Copy the piece on teen drinking in Darien word for word, from "Why aren’t we" to "at great risk.", including both of those phrases.

SELECTED TEXT:
==================================================
The town of Darien is above par on many indicators of success. When it comes to parenting, we excel at providing our children with every opportunity to nurture their potential. We feed them organic whole foods, we limit sugar intake, sign them up for tutoring, encourage stimulating extracurriculars, and make sure they get enough sleep at night.

However, there is one area where many of us are unwittingly stunting our kids’ health and brain development. We allow them to drink alcohol, or turn a “blind eye” to their partying. We allow them to drink under the assumption that it is just a little, relatively harmless “social” drinking or that they need to learn how to handle alcohol before they go to college. The reality is that for most teens, any and all drinking is binge drinking. Connecticut’s latest student survey data indicates that 30 percent of ninth- through 12th-graders had consumed alcohol in the past 30 days. Darien’s ninth- through 12th-graders? Forty-five percent.

Why aren’t we as diligent about alcohol use as we are about their academics, eating and sleeping habits?

Alcohol is a neurotoxin. Early alcohol introduction causes profound damage to the teen brain. The legal consequences of serving minors or failing to stop teen alcohol use are significant. Let’s start with some facts.

25.6 percent of our 12th-graders reported having had alcohol more than six times in the previous 30 days.

Only 49.1 percent of Darien seventh- through 12th-graders responded their parents would believe it is “very wrong” for them to consume 1-2 drinks daily. This figure is 34 percent lower than Connecticut towns with similar demographics, suggesting that Darien parents may be significantly more permissive about their teens using alcohol.

Only 36.2 percent of Darien seventh- through 12th-graders believe a peer using alcohol daily would be at great risk.

Key areas of the adolescent brain are not fully formed until the mid-20s and damage done before the mid-20s can be irreversible.

90 percent of adults with alcohol or drug addiction began using before age 18.

Entering its second year, the “Our Darien” campaign is aimed at providing teens and parents with the facts about underage drinking. This campaign aims to shine a spotlight on the impact of alcohol on the teen brain, the legal consequences of consuming alcohol underage or serving minors, and the growing body of research that shows an ongoing parent-child dialogue about risky behaviors, as well as clear rules and consequences, equips students to make healthy choices in the short and long term.

Let’s continue the conversation about teen binge drinking in Darien. Now is the time to re-examine your household rules, behaviors and attitudes about alcohol. Since the release of the first “Our Darien” campaign in February 2017, important partnerships have been formed to promote the latest research on the impact of alcohol on the teen brain, as well as the legal consequences for hosting underage parties in a private residence. Darien High School has created an innovative program to educate Darien teens and parents alike about the truth and consequences of teen substance use. The Darien Police Department has implemented a “Juvenile Review Board” aimed at responding with greater effectiveness to the incidents of teen drinking in Darien.

Now is a critical time to continue this conversation.

We hope you will join us in support of this campaign. We are committed to turning this trend around and giving parents and teens the information and resources to make an informed decision about underage drinking. In the weeks to come you will see social media messages targeting underage binge drinking, as well as posters and postcards around town and in your mailbox.

Let’s work together to keep our teens safe and healthy.

Carrie Bernier is executive director of The Community Fund of Darien, which formed Darien’s Thriving Youth Task Force.
==================================================
ENTRIES SUPPLIED:
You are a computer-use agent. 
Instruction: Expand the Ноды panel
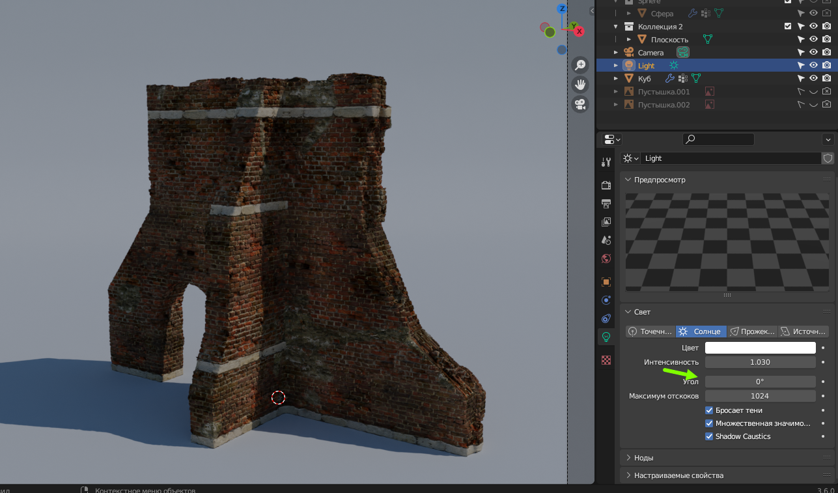(644, 458)

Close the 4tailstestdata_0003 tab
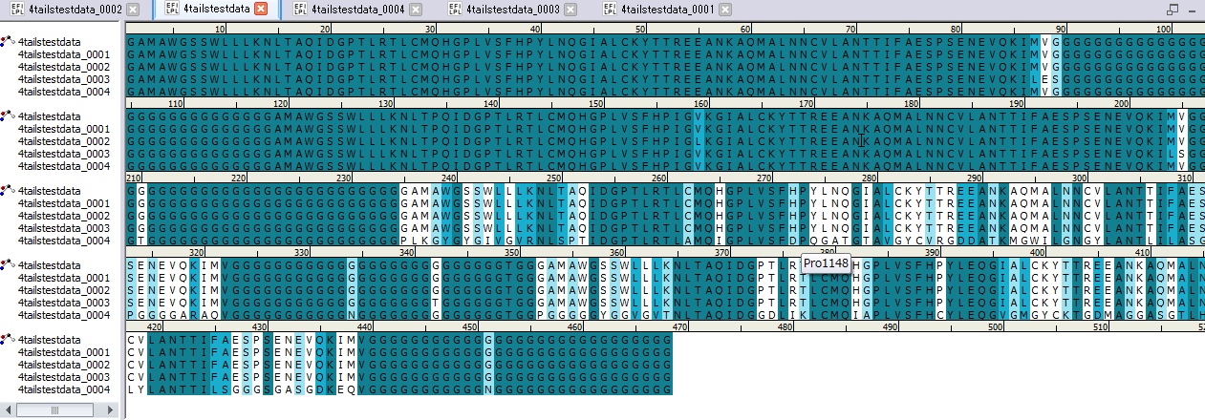[570, 10]
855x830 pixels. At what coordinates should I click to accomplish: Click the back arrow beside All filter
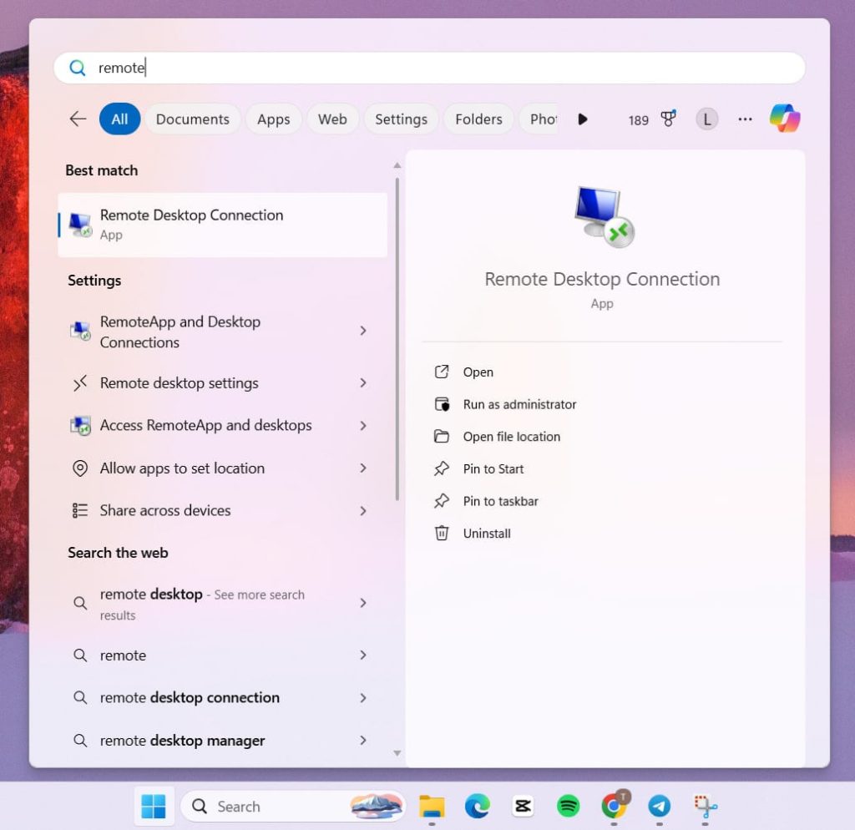[78, 119]
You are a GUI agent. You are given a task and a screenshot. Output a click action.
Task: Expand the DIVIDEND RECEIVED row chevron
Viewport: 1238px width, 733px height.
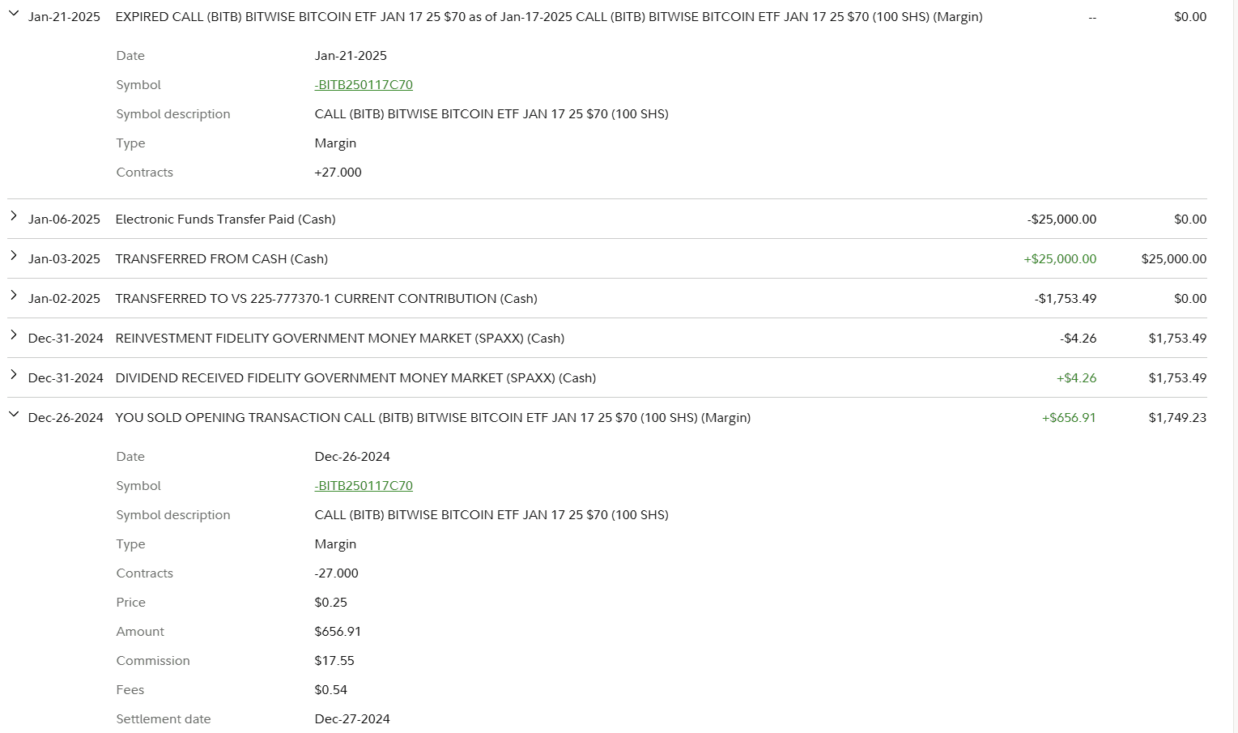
==================================================
ANSWER FOR THIS EXERCISE:
Why aren’t we as diligent about alcohol use as we are about their academics, eating and sleeping habits?

Alcohol is a neurotoxin. Early alcohol introduction causes profound damage to the teen brain. The legal consequences of serving minors or failing to stop teen alcohol use are significant. Let’s start with some facts.

25.6 percent of our 12th-graders reported having had alcohol more than six times in the previous 30 days.

Only 49.1 percent of Darien seventh- through 12th-graders responded their parents would believe it is “very wrong” for them to consume 1-2 drinks daily. This figure is 34 percent lower than Connecticut towns with similar demographics, suggesting that Darien parents may be significantly more permissive about their teens using alcohol.

Only 36.2 percent of Darien seventh- through 12th-graders believe a peer using alcohol daily would be at great risk.